• Work required:
The answer must be every line from the listing that holds the string "accomplish".

---------- Data provided

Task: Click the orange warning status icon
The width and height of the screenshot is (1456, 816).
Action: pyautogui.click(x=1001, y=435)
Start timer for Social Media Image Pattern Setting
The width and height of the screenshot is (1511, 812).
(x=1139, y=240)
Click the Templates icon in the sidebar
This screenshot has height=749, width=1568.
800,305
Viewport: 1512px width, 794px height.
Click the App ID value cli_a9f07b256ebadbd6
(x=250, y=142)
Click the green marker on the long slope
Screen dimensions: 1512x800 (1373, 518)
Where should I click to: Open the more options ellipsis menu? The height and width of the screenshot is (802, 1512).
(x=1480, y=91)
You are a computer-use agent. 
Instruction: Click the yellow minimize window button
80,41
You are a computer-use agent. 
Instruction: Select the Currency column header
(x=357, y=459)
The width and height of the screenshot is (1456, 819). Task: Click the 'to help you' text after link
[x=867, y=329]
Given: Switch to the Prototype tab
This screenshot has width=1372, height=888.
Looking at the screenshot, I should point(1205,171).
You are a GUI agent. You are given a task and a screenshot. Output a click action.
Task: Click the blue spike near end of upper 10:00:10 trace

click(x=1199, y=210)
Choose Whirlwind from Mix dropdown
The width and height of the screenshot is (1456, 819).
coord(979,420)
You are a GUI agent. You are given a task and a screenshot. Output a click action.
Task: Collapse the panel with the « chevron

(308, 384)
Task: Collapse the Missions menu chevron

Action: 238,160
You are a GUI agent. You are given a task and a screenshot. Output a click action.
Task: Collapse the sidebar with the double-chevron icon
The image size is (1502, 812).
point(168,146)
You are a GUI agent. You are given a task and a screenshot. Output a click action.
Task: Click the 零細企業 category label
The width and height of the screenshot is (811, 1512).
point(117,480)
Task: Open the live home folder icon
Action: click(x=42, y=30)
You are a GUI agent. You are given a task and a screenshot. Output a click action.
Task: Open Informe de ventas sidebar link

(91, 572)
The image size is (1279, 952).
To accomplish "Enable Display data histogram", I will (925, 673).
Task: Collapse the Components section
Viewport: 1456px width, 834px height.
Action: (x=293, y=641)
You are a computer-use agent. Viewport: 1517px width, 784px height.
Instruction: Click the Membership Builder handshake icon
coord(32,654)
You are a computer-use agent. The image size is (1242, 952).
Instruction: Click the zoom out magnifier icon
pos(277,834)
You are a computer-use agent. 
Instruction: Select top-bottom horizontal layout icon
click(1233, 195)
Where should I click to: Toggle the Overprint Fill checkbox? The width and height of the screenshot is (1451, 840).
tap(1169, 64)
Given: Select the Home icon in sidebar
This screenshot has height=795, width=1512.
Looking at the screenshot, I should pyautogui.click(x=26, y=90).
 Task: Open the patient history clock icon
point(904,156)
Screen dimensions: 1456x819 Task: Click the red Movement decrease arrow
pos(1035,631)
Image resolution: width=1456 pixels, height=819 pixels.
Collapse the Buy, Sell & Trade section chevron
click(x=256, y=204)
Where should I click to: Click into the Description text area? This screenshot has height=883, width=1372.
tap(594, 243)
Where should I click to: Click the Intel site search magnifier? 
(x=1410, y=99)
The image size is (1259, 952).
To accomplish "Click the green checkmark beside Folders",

--------------------

• Answer to this problem:
To accomplish "Enable Display data histogram", I will (925, 673).
To accomplish "Click the green checkmark beside Folders",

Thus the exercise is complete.